The reason I figure John the baptist did teach this passage is because it fits so well with what he taught: Jesus is greater than he, and he must become less. And here’s why. Jesus came from above. He’s above everything. Whereas John was just “from earth,” and all he knew was what he was told. Jesus had the experiences. John just had a message. Jesus has the authority and power. John was just the herald, speaking secondhand stuff which isn’t even close to Jesus’s level of intimacy with the Father.

This is why we gotta follow Jesus. Not John, though John’s great. Not prophets, though (the real ones, anyway) are likewise great. You know how humans are: We build entire sects around our prophets. We even name churches and schools after ’em. John’s followers could’ve easily turned Johannism into a new branch of the Hebrew religion. (Or, to coin a term, they could’ve called themselves Baptists.) But the Johannites were always meant to fold into the Nazarene’s group. The words of John were always meant to point people to Jesus—and the words of Jesus are eternal life.

That’s why we Christians revere John, and why Jesus speaks so highly of him. He understood Jesus far better than anyone else at the time. But like Jesus later said, anyone in God’s kingdom can reach John’s level. Lk 7.28 Follow Jesus, and he’ll make you a John-level prophet too.

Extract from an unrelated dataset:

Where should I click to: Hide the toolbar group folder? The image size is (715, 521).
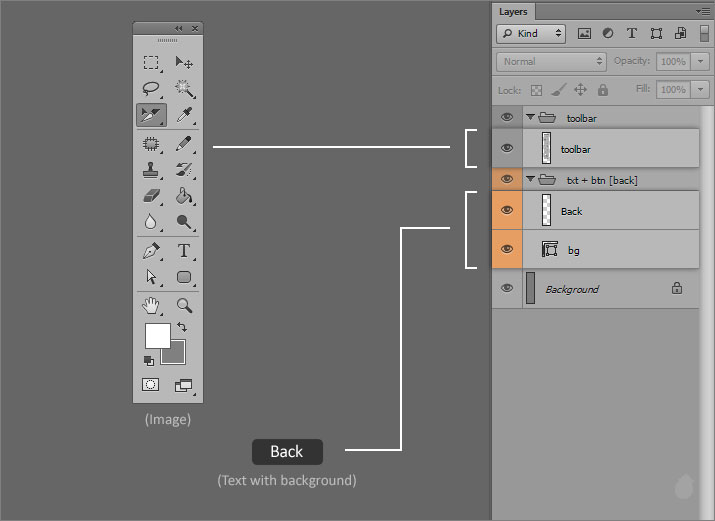pos(507,117)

Now for the naysayers: John the baptist, they point out, is the guy who later sent messengers to Jesus to ask, “Are you the guy, or should we be looking elsewhere?” Mt 11.3, Lk 7.19 If John the baptist had doubts about who Jesus was, how could this same guy teach about “the one who came from above”? Jn 3.31 What about the John the baptist in the other gospels—the John the baptist who doubted?

Meh; the “John the baptist with doubts” didn’t exist. That’s a misinterpretation. Here, let’s check out that story again.

Luke 7.18-23 NET
18 John’s disciples informed him about all these things. So John called two of his disciples 19 and sent them to Jesus to ask, “Are you the one who is to come, or should we look for another?” 20 When the men came to Jesus, they said, “John the Baptist has sent us to you to ask, ‘Are you the one who is to come, or should we look for another?’ ” 21 At that very time Jesus cured many people of diseases, sicknesses, and evil spirits, and granted sight to many who were blind. 22 So he answered them, “Go tell John what you have seen and heard: The blind see, the lame walk, lepers are cleansed, the deaf hear, the dead are raised, the poor have good news proclaimed to them. 23 Blessed is anyone who takes no offense at me.”

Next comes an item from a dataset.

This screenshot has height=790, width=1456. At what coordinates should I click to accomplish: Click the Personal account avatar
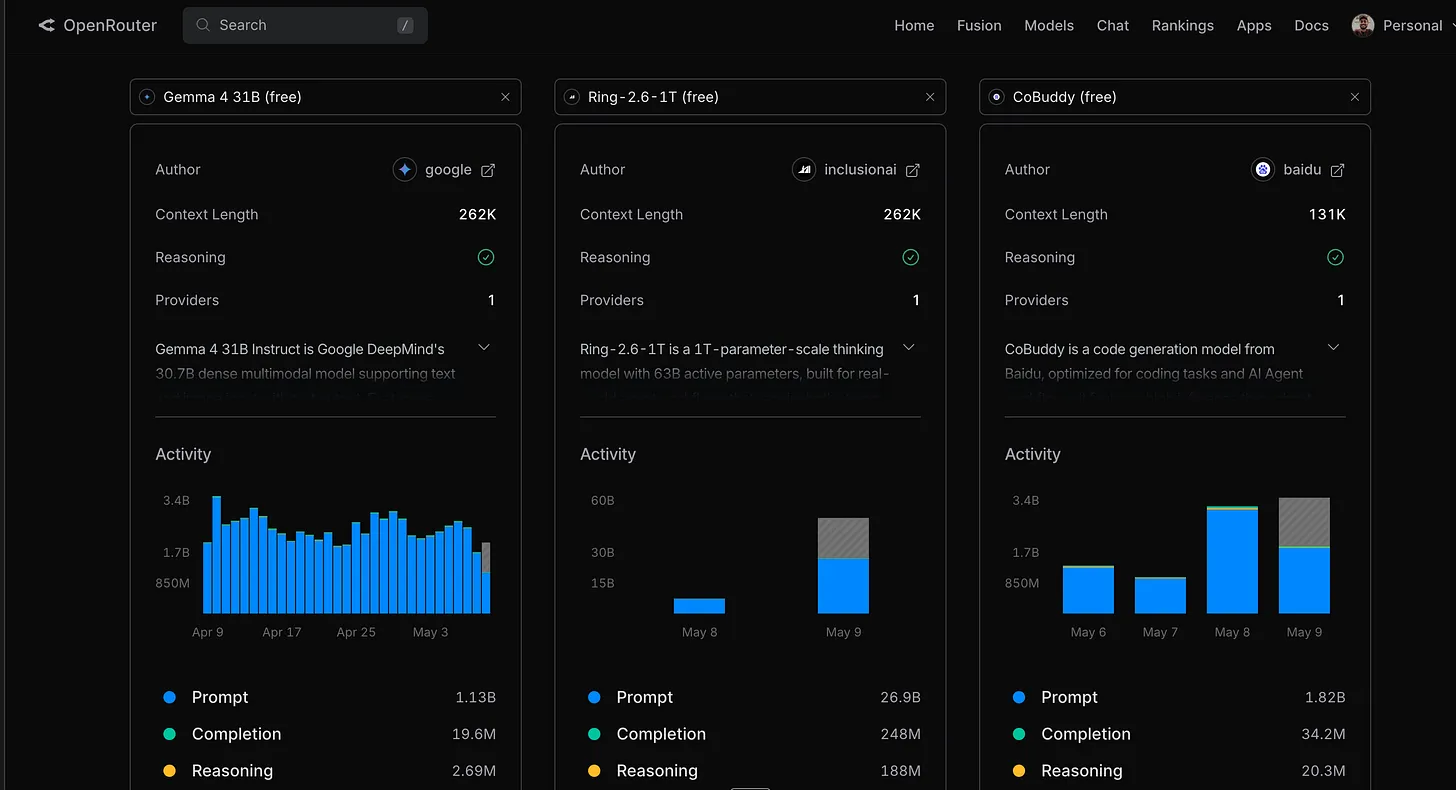pos(1362,25)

But Jesus’s message was not actually for John. Remember John 3: John’s students had grown jealous of Jesus because they didn’t know who he was. Their master knew. They didn’t.

When their master was arrested and thrown into prison, they continued to stick to John the baptist. Not follow Jesus, like Andrew and Philip had. They didn’t follow the greater one; they stuck with the lesser one. Even though he himself said he wasn’t Messiah. Jn 1.20 So sending two of them to see what Jesus was up to—to see for themselves his miracles in action—was to give them faith. John already had faith. That’s why he sent ’em with just the right question for Jesus to answer by revealing himself to them. And Jesus played along.

Part of the reason for the gospel of John was to fill in the blanks in Luke, and one of those blanks is the misconception John lost heart while in prison. Hey, such an experience might shake anyone. Maybe John cracked a little. But certainly not that far. He knew who Jesus was. He’d seen for himself.

It’s why Jesus followed up with some really nice compliments about John. Lk 7.24-30 Hardly what you’d say to someone you had to rebuke ’cause of their serious lapse of faith. But John had no such lapse. His students were shaky—which is why John sent ’em to the one who’d give them great faith.

And when we get the shakes, Jesus is the one we need to turn to. Go visit one of Jesus’s ministries. Go look at all the people who’re getting blessed by it. Especially if it’s one where miracles happen—where the blind do see, the deaf do hear, as well as the poor hearing the gospel. That’ll unshake your faith.